CNN and the Daily Telegraph both reported that Kim Jong-un had her poisoned in 2014. Or perhaps she died of a stroke? Or was it a heart attack? Or was she in a permanent vegetative state? The media couldn’t decide, yet they all agreed she was definitely gone. The press appeared unsurprised by the government’s apparent ability with necromancy, covering her reappearance merely as an “isn’t this crazy” story, merely “a reminder of how weird and brutal North Korea is” (BBC). While that statement might be accurate (Kyong-hui’s husband, a top official, was executed by the state, after all), across the media, there was little self-reflection at all as to how and why they had been reporting fake news for six years.

According to media, Kim Kyong-hui, has been poisoned, died of a stroke, had a heart attack or could be in a vegetative state
This is hardly the first time that the press has breathlessly reported that members of the DPRK’s elite have been killed, only for their untimely reappearance to spoil the narrative. Last year corporate media claimed that Korean negotiators were executed for failing to achieve a deal with the U.S. at the nuclear disarmament summit in Vietnam, something CNBC called part of a “massive purge to divert attention away from internal turmoil and discontent.” But barely a few days after the media deluge, the negotiating team’s leader appeared at a performance alongside Kim Jong-un.
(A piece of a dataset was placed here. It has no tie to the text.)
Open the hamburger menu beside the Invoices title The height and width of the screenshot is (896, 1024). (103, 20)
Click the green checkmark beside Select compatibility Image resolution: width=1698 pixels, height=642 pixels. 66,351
In 2013, it was widely reported that Hyon Song-wol, a popular musician and reputed love interest of the DPRK’s supreme leader was executed in a “hail of machine gun fire while members of her orchestra looked on” (BBC). Unfortunately for this narrative, Song-wol is very much alive and singing, continuing to publicly perform to this day. And there is a cavalcade of military officials the corporate press has insisted were killed, often in comically over-the-top ways who turn up later seemingly unharmed. For example, in 2018 General Ri Yong-gil, the officer Donald Trump awkwardly saluted, was promoted to Chief of General Staff, this, despite having been “executed” in 2016 as part of a “brutal consolidation of power,” according to CNN.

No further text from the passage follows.